EXERCISES TO COMPLETE:
A) In the report on protein homeostasis and lifespan, which genetic model organism was used in the forward genetic screens?
B) Repeat the passage of the protein homeostasis report between "The career integration" and "investigator in 2014.", inclusive.

PAGE EXTRACT:

Improving Protein Homeostasis to Extend Health- and Lifespan

The career integration grant has essentially supported my career over the past 4 years. It has provided substantial support to my postdoctoral training and in the transition to becoming an independent principal investigator in 2014.
In the course of my work as a postdoctoral researcher I tested the hypothesis that protein homeostasis in the endoplasmic reticulum (ER) significantly promotes cellular stress resistance that, at an organism level, can result in extended health and life span. To address this point, I used the genetic model organism Caenorhabditis elegans in forward genetic screens. I identified a novel longevity pathway that utilizes endogenous amino sugar metabolites to improve protein homeostasis and extend lifespan in the nematode. This work was published in the journal Cell in 2014.

Screenshot grounding data:
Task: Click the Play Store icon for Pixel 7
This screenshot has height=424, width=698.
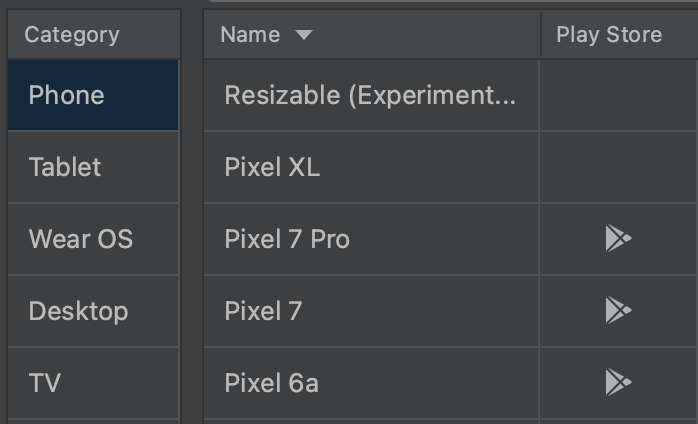Action: pos(618,311)
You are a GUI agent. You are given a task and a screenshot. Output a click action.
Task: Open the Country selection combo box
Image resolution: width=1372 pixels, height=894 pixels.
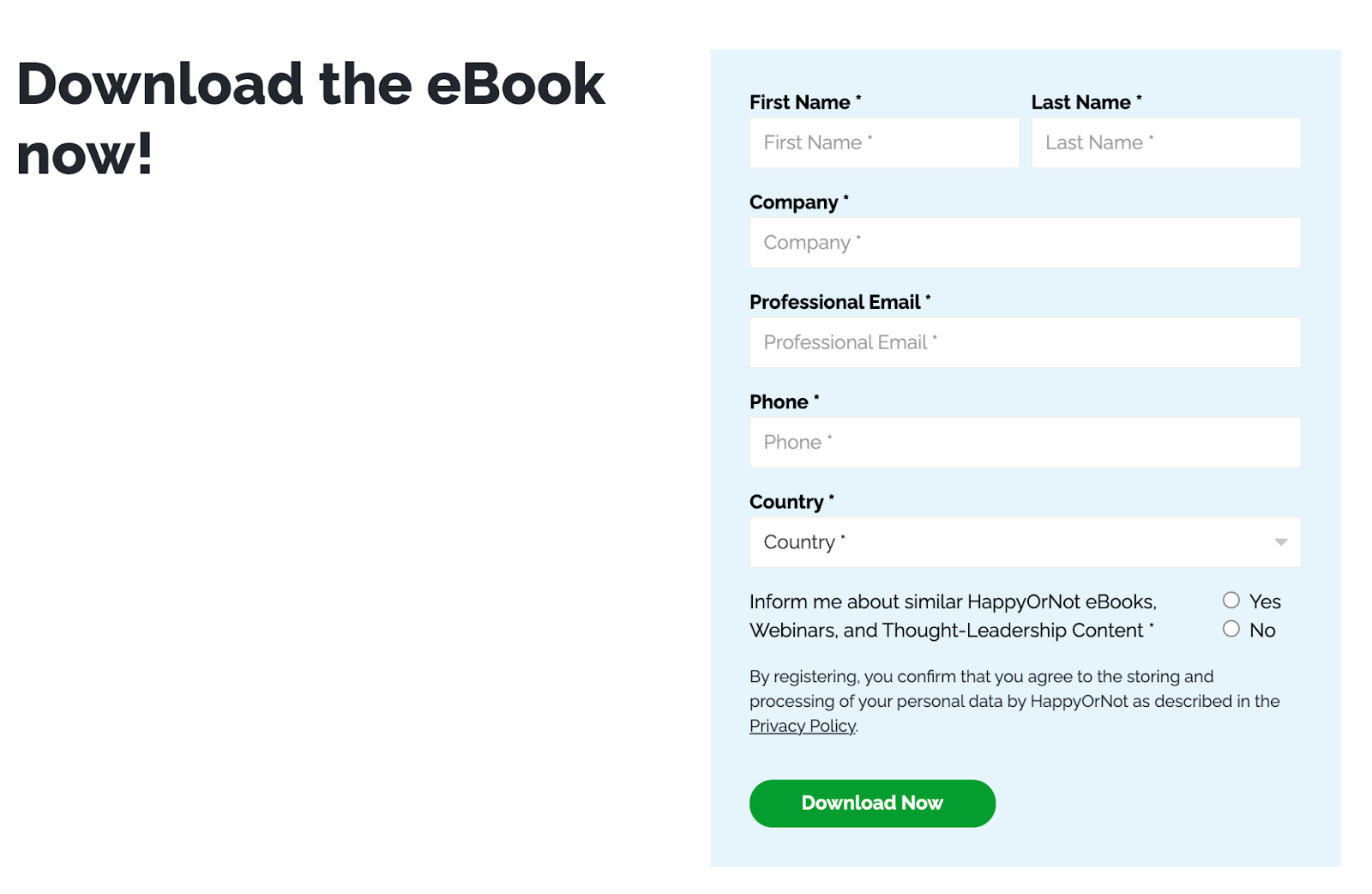[1025, 542]
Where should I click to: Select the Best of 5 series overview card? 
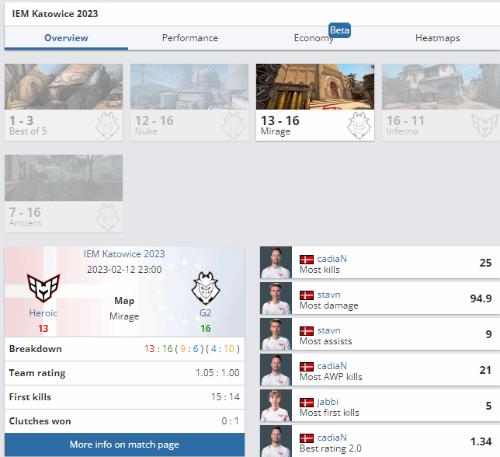coord(64,102)
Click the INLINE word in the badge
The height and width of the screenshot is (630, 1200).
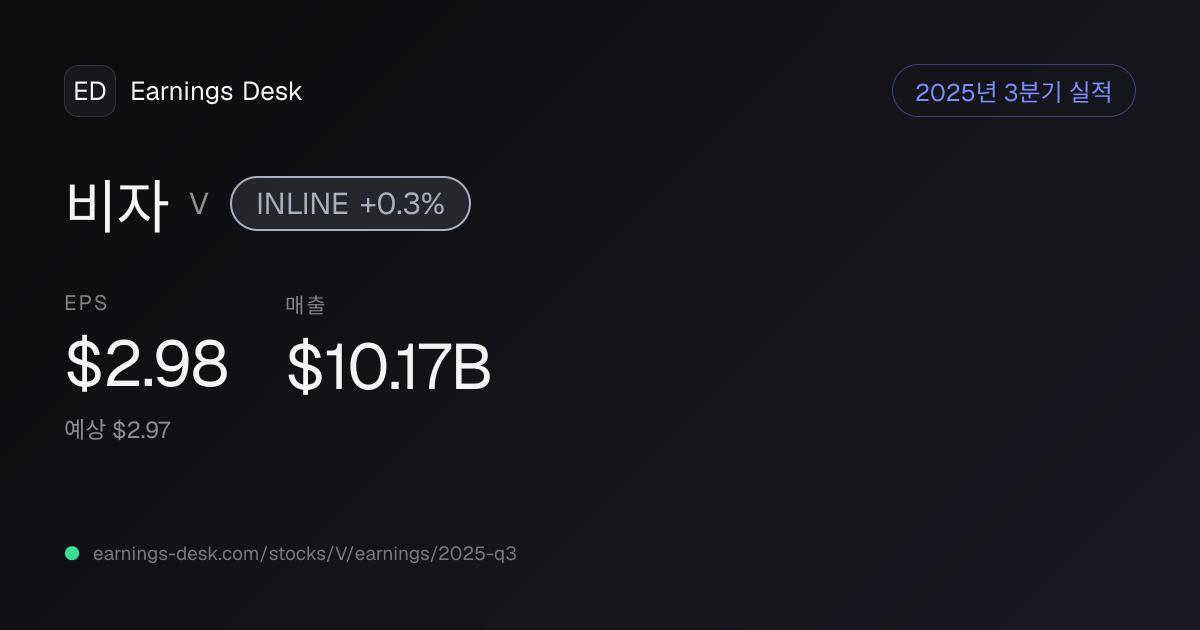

ANSWERS BY TASK:
A) Caenorhabditis elegans

B)
The career integration grant has essentially supported my career over the past 4 years. It has provided substantial support to my postdoctoral training and in the transition to becoming an independent principal investigator in 2014.